O estoicismo de Hamlet, disse Karnal, é o estoicismo de quem se
conhece e não se ofende. “A consciência moderna nos leva ao grande mal da
humanidade: a solidão estrutural. A modernidade nos trouxe a diversidade
política e religiosa. Como não tenho amigos, tenho 3.000 no ‘Face’. Como não
tenho nada interessante para mostrar, eu fotografo tudo. Isso é sinal não de um
Narciso fraco, mas um Narciso que não ouve ninguém. A solidão individual a dois
ou a três é a norma de todas as pessoas.”
Segundo
o historiador, somos cada vez mais solitários porque temos cada vez mais
dificuldade em estabelecer algo orgânico e significativo com o mundo.
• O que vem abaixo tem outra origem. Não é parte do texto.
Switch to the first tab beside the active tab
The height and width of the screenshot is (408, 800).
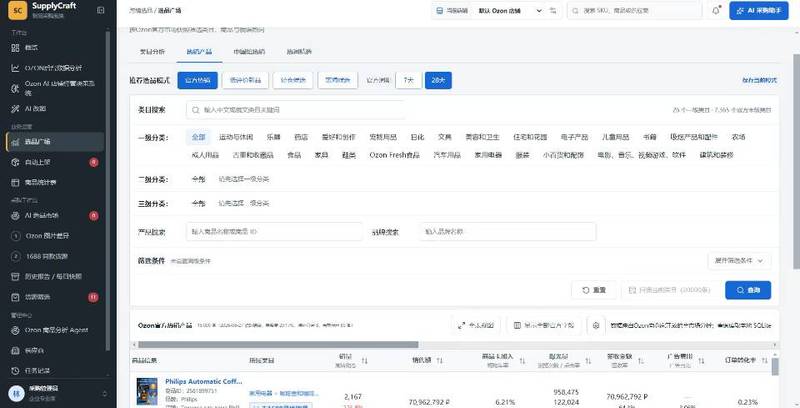(x=153, y=52)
Na peça
de Shakespeare, o príncipe se questiona o tempo todo. Hamlet pergunta à caveira
diante da morte inevitável: “quem eu sou de verdade? Quem sou eu que preciso
estar presente em tantos personagens? Por que preciso que tanta gente me
veja?”. A pergunta se estende à plateia: o que somos de verdade com ou sem o
apoio da igreja, da família e de outras instituições para as quais estamos
sempre cumprindo papéis? “Se a família te apoiar ou te criticar, você
continuará sozinho”, diz Karnal.
Para o
historiador, a fala reflexiva de Hamlet desapareceu no mundo contemporâneo.
“Quando penso no que estou dizendo, digo menos, porque é mais significativo. O
restaurante por quilo é uma maravilha. Mas restringiu todos os alimentos ao
mesmo sabor. Quando não tenho sabor nas coisas que eu vivo e faço, eu
multiplico as coisas que vivo e faço. Eu não suporto ficar em casa comigo
mesmo. Por isso preciso viajar o tempo todo. Prefiro o caos do aeroporto ao
silêncio de casa.”
Essa
ausência de consciência, segundo ele, é observada diante do medo de encarar a
morte como um caminho inevitável. “A sabedoria é a preparação para dar sentido
à vida de quem morre. A vida, sem a morte, seria insuportável. Como não
aceitamos o envelhecimento, criamos crianças que devem viver uma infância cada
vez mais longa e protegida. Mas é bom dizer às crianças que elas precisam
deixar de ser crianças.”
Para
fugir deste encontro, no entanto, as pessoas seguem encenando. Preferem se
sentir vigiadas a se sentirem sozinhas. Preferem a crítica ao abandono. “Quem
eu seria se eu estivesse absolutamente só no mundo? Resposta: seremos
solitários com outros solitários.”
“Quanto
mais escrevo ‘KKK’ no Facebook, mais estou triste. Preciso que o mundo ‘curta’
a vida que acho insuportável. Da mesma forma, precisamos de hospício para
imaginar que, estando fora, não somos loucos.”
Para
Karnal, o que Hamlet nos diz é: só interpretamos cenas, etiquetas e
formalidades porque não aguentamos saber que todos fazem parte de um teatro.
Hamlet, lembrou o palestrante, não governou seu reino. Ele foi o primeiro homem
livre. O primeiro homem moderno. E pagou um preço altíssimo por isso.
“Tente
descobrir vagamente quem você é. Você não será feliz. Mas sua consciência o
impedirá a ser vazio. E você não precisará postar o tempo todo na internet.”
Segundo
o palestrante, vivemos hoje um momento de pura burrice argumentativa. “A nossa
capacidade de ouvir está muito baixa. Quando não quero ouvir, a solução é a
guerra civil. Há quem defenda: ‘vamos dividir o país’. A primeira condição da
política é o diálogo. O seu ódio do outro é o seu medo de si. O diálogo nos
humaniza.”
Trecho do Café Filosófico ¨Hamlet de Shakespeare e o mundo como
palco¨, Com Leandro Karnal, abril de 2015.